Dan si sopir taksi itu pun percaya begitu saja.     

Dia mengira, Fanya dan Ane, memang kaka beradik sungguhan. Sopir taksi itu tak mendengar obrolan Fanya dan juga Ane saat di mobil.     

Karna sejak tadi dia memakai earphones di telinganya sambil mengendarai mobil. Sehingga dia tak mendengar sama sekali selain musik dan panggilan telepon.     

      

 Fanya merasa sangat bersyukur  akhirnya dia bisa membawa pulang Ane ke apartemennya.     

Dan dengan begitu dia akan dengan muda menyekap dan menyiksa Ane. Bahkan dia berencana akan membunuh Ane.     

Setelah sopir taksi itu pergi kini tibalah Fanya menikmati permainannya.     

Dia mengikat tubuh Ane dan menyekapnya di apartemen.     

      

Beberapa saat berlalu dan Ane mulai terbangun dari pingsannya.     

Dan dia mendapati dirinya sedang berada di tempat yang asing.
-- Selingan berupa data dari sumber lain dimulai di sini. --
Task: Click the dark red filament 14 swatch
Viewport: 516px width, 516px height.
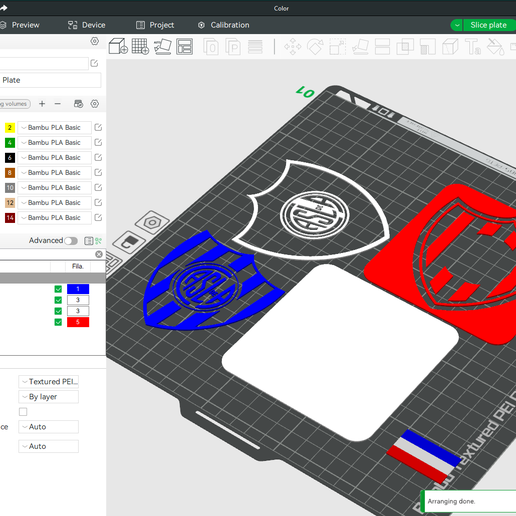Action: click(x=10, y=218)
Dan dengan kaki dan tangan yang sudah terikat kencang.     

"Loh, aku ada di mana ini?" tukasnya yang bingung.     

Dan di hadapannya sudah ada seorang wanita tadi yang satu mobil taksi.     

"Loh, Embak?" Ane menunjuk kearah wanita itu dengan wajah yang sedikit heran.     

"Iya, saya, Dik. Tadi kamu pingsan jadi saya bawa pulang ke rumah," ujar wanita itu.     

"Tapi, kenapa kaki dan tangan saya diikat begini?" tanya Ane lagi.     

"Oh, kalau soal itu, karna saya takut Adik, yang manis ini akan lari."     

"Loh kenapa?"     

"Ya, karna saya ingin membunuh kamu!" tegas Fanya.     

"Apa?!" Ane pun kaget mendengarnya.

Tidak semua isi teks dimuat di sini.